For the assessment of commutability in phase IIIb, reported concentrations (ng/mL) for all samples were log10 transformed in order to achieve approximately constant bias over the range of concentrations used. For each laboratory pair, the difference between the C-peptide concentrations reported by each laboratory for each serum or urine sample was calculated to provide the bias value for that sample. The mean and standard deviation of the bias values, for serum or urine samples, were determined, and the standard deviations pooled to set commutability criteria as ±2 SDserum or ±2 SDurine for the acceptable difference in bias between reference materials and serum or urine samples, respectively. The reference material, at each common dilution, was considered commutable for the laboratory pair if the difference between the bias of the reference material determinations, and the mean bias of the serum (or urine) samples was within the relevant defined limits.

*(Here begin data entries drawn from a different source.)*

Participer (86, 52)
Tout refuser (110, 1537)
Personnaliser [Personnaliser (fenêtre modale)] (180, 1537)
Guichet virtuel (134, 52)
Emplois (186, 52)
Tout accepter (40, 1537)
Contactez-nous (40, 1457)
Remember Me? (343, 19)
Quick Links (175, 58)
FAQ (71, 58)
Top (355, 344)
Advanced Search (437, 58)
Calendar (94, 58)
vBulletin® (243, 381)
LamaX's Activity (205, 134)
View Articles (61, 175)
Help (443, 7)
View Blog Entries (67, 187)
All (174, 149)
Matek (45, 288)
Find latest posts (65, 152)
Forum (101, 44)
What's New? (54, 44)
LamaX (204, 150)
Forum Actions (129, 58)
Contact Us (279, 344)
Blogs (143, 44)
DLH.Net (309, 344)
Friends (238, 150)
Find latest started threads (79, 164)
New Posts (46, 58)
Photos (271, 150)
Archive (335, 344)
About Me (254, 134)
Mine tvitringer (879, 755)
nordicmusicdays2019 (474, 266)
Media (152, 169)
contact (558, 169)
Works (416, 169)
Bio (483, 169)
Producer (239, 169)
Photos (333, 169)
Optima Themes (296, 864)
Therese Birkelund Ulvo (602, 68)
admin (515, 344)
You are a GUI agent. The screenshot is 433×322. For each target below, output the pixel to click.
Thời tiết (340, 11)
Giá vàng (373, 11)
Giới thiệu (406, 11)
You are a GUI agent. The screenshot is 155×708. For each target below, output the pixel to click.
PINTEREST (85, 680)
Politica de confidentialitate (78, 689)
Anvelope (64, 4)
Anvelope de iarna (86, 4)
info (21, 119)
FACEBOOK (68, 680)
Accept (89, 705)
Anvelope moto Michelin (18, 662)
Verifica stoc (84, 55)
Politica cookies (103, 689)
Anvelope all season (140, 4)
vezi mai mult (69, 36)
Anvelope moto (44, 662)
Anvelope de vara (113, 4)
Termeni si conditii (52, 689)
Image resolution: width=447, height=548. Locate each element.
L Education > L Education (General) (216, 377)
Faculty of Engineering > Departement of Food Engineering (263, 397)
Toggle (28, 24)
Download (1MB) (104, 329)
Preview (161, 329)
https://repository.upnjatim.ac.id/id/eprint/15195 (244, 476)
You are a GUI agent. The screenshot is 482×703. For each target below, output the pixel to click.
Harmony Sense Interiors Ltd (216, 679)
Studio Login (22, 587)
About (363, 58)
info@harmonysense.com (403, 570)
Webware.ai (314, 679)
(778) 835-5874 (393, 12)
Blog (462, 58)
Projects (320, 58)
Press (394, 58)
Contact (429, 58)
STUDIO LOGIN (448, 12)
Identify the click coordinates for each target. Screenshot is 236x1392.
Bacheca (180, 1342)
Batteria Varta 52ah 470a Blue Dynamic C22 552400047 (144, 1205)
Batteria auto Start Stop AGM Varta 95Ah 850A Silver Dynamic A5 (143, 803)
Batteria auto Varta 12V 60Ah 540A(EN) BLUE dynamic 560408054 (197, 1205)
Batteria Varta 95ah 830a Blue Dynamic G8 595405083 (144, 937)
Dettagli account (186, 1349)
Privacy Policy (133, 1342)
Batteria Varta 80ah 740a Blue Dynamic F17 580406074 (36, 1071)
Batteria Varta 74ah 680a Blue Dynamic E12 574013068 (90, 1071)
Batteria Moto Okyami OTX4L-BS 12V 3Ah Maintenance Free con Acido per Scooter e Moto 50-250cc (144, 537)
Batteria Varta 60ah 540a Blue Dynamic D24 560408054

Between-laboratory variability for individual samples in phase IIIb has been assessed using geometric coefficients of variation (GCV={10s−1}×100%, where s is the standard deviation of the log10 transformed estimates).

Results

Amino acid analysis (AAA)

The estimated content of the primary calibrant, PC01, was reported by six laboratories in phase I of the study. With the exception of laboratory 5 who received one vial of PC01, each laboratory received three vials of PC01 and performed duplicate or triplicate analysis, providing a total of 36 AAAs of PC01. The mean estimated C-peptide content per vial of PC01 (μg/vial) is shown in Table 1. The results from each laboratory were in good agreement, with mean laboratory estimates of PC01 ranging from 194 to 215 μg/vial. The mean content from each laboratory was combined to give a final estimated content of 209 μg/vial (95% confidence limits: 199–219 μg/vial).

Table 1:

Mean estimated C-peptide content of PC01 (μg/vial) by AAA.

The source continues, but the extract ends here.